WHAT THIS TASK INVOLVES: Write out exactly the lines of the entries below from the one holding "This screenshot has height=336, width=603." to the one holding "You are a computer-use", inclusive, and leave out all other lines.

RECORDED INFORMATION:
⟨

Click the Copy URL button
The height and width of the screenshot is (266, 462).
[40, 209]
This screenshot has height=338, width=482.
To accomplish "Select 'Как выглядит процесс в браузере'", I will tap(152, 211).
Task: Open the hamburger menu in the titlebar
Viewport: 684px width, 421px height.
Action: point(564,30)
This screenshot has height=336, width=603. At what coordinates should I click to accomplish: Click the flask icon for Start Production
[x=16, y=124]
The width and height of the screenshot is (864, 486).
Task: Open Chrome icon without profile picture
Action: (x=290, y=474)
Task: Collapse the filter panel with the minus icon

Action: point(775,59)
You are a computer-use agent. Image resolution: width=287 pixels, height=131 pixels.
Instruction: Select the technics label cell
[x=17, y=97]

⟩
⟨

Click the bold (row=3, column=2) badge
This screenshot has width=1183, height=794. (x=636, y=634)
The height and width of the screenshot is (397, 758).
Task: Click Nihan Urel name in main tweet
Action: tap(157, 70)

⟩

ANSWER TO THIS PROBLEM:
This screenshot has height=336, width=603. At what coordinates should I click to accomplish: Click the flask icon for Start Production
[x=16, y=124]
The width and height of the screenshot is (864, 486).
Task: Open Chrome icon without profile picture
Action: (x=290, y=474)
Task: Collapse the filter panel with the minus icon

Action: point(775,59)
You are a computer-use agent. Image resolution: width=287 pixels, height=131 pixels.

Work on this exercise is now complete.